_What is being asked_: Leaving out the pictures, retype exactly the lines from the one holding "The width and height of the screenshot is (258, 276)." through the end of the material.

_Exercise data_:
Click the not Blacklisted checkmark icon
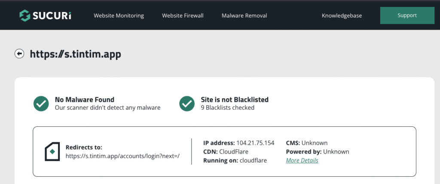The width and height of the screenshot is (440, 184). tap(187, 103)
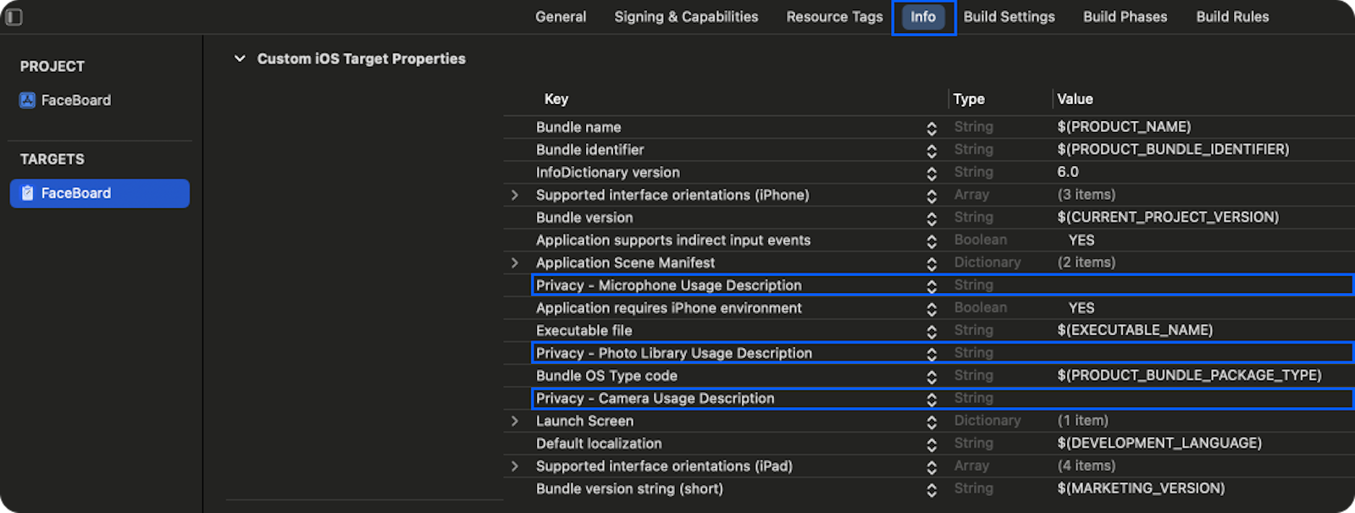Select the Info tab

tap(923, 17)
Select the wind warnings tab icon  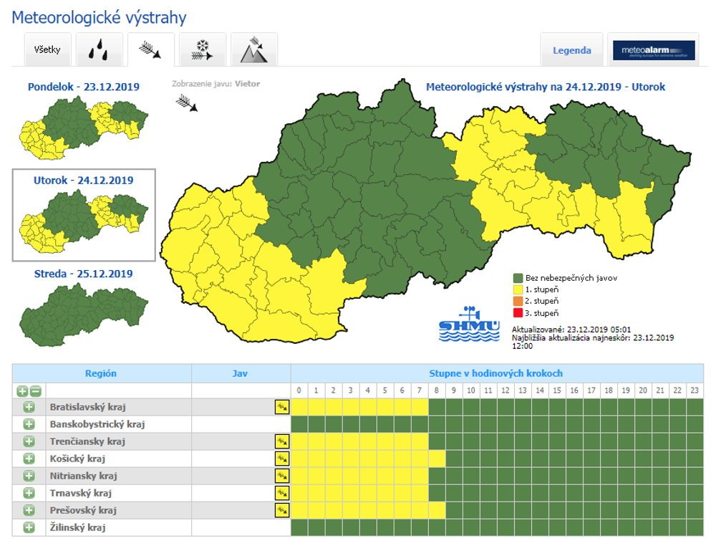click(x=150, y=50)
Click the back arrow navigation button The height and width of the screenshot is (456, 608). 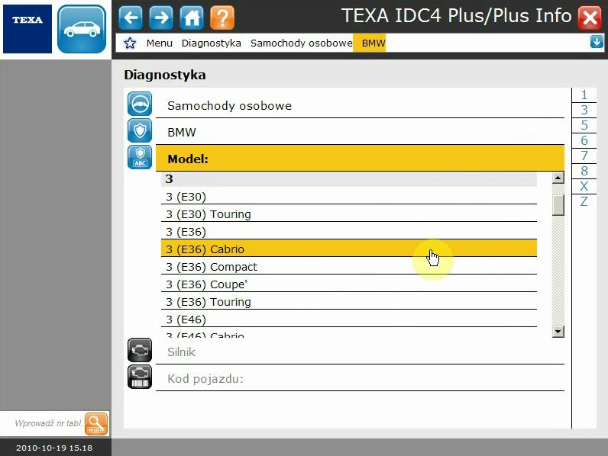[131, 17]
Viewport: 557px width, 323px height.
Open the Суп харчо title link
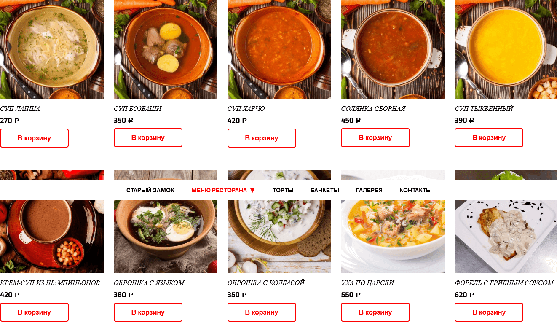click(246, 109)

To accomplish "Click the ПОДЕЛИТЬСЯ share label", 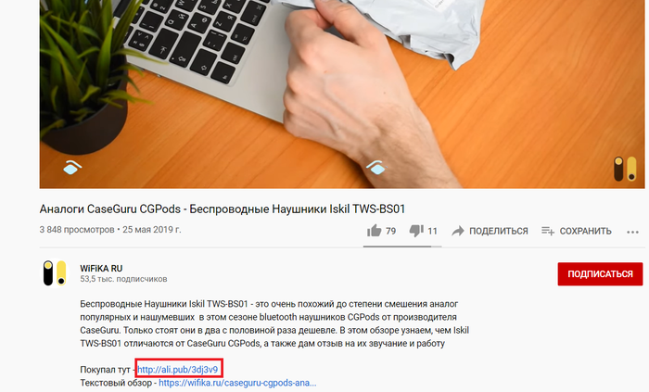I will click(499, 231).
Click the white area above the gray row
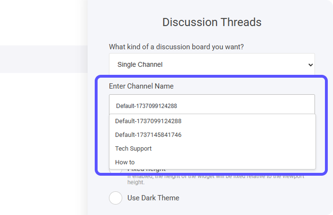The height and width of the screenshot is (215, 333). click(x=44, y=23)
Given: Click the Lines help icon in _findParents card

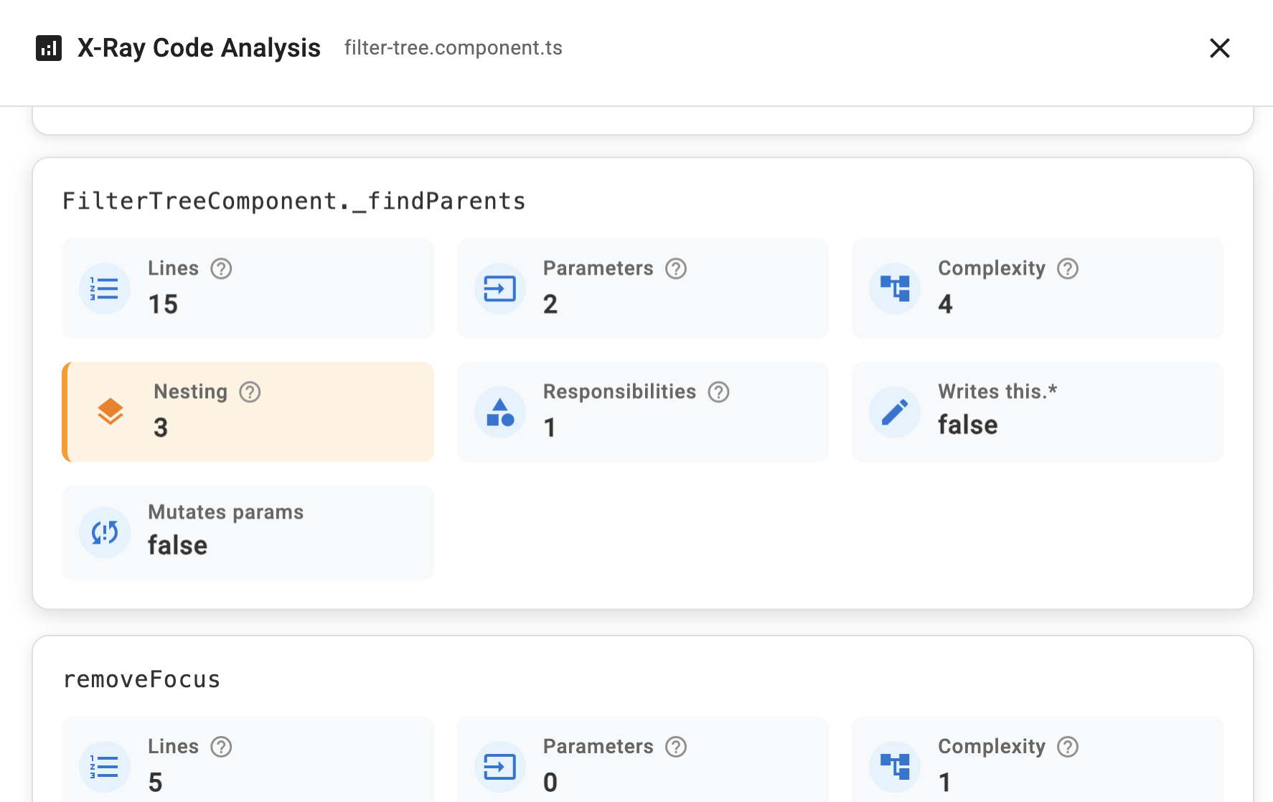Looking at the screenshot, I should click(221, 268).

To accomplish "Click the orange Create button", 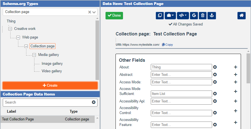I will 50,86.
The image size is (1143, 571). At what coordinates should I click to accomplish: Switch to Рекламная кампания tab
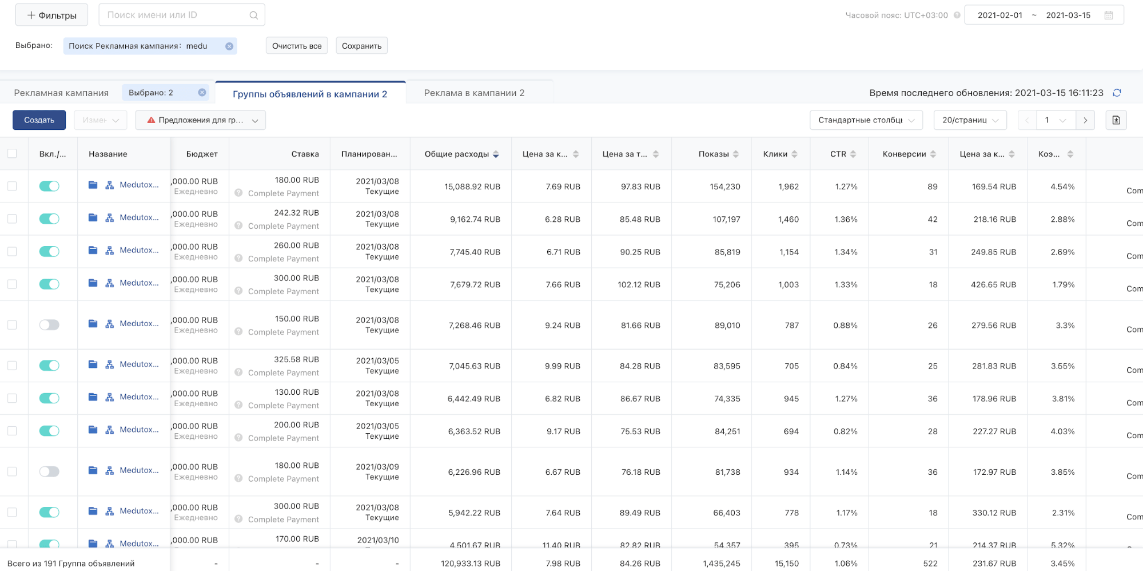click(61, 93)
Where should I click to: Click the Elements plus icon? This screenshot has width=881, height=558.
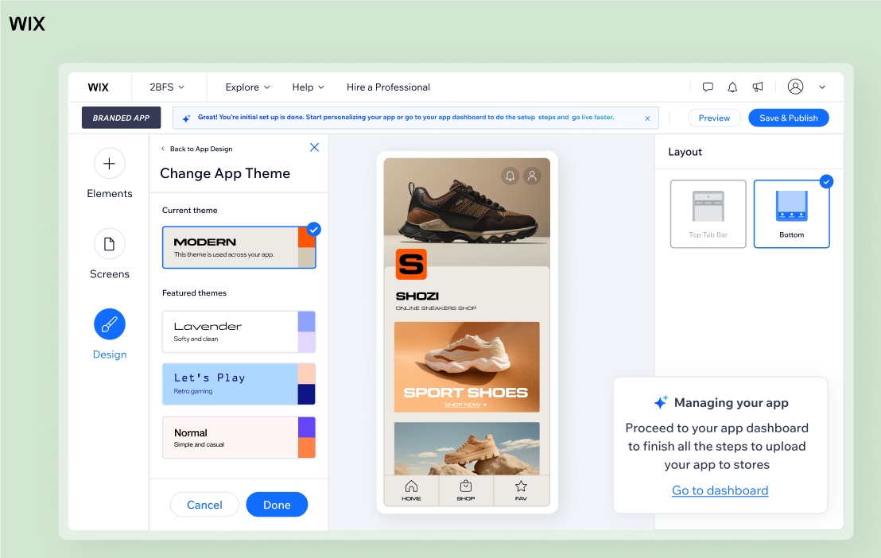pyautogui.click(x=109, y=164)
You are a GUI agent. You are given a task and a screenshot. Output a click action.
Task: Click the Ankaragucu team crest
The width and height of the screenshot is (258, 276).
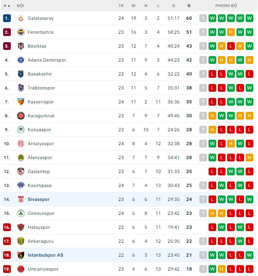[21, 241]
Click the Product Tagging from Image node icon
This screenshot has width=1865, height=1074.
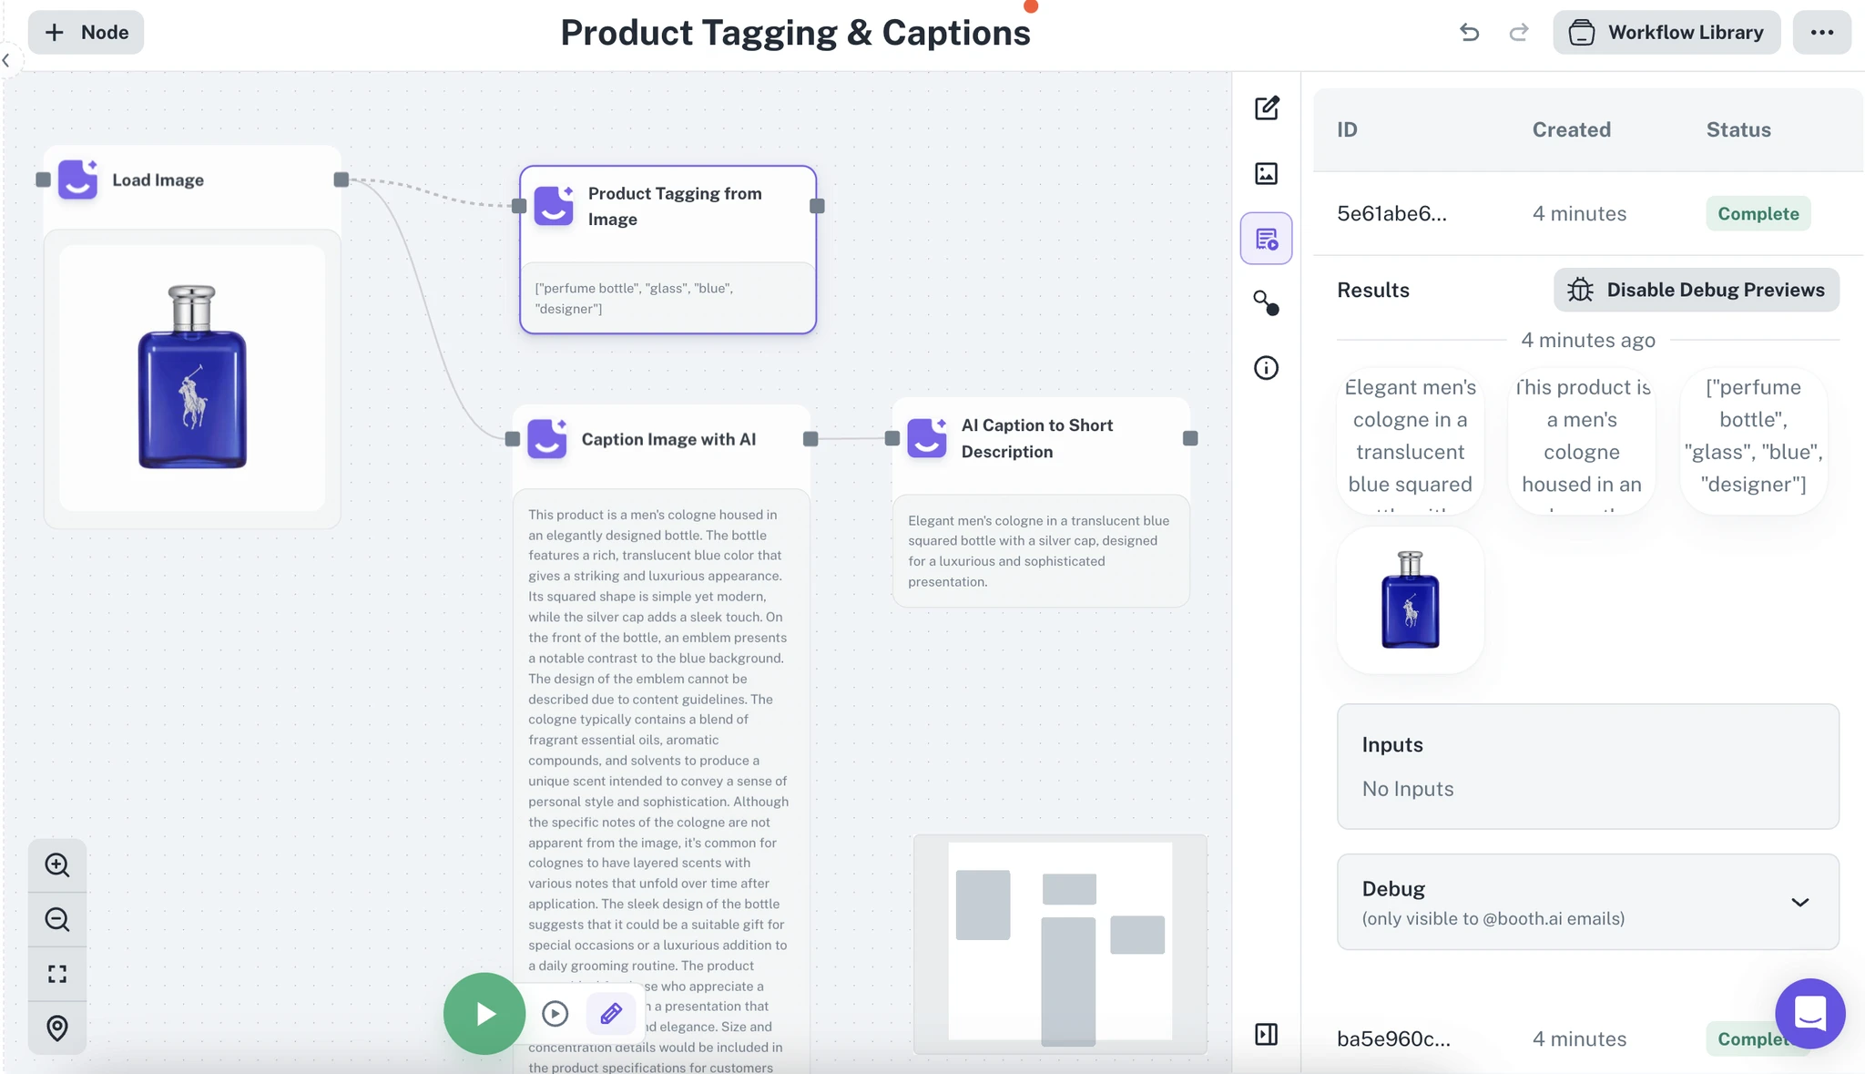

_Response area_:
The width and height of the screenshot is (258, 276).
[21, 241]
Click the Product Tagging from Image node icon
This screenshot has width=1865, height=1074.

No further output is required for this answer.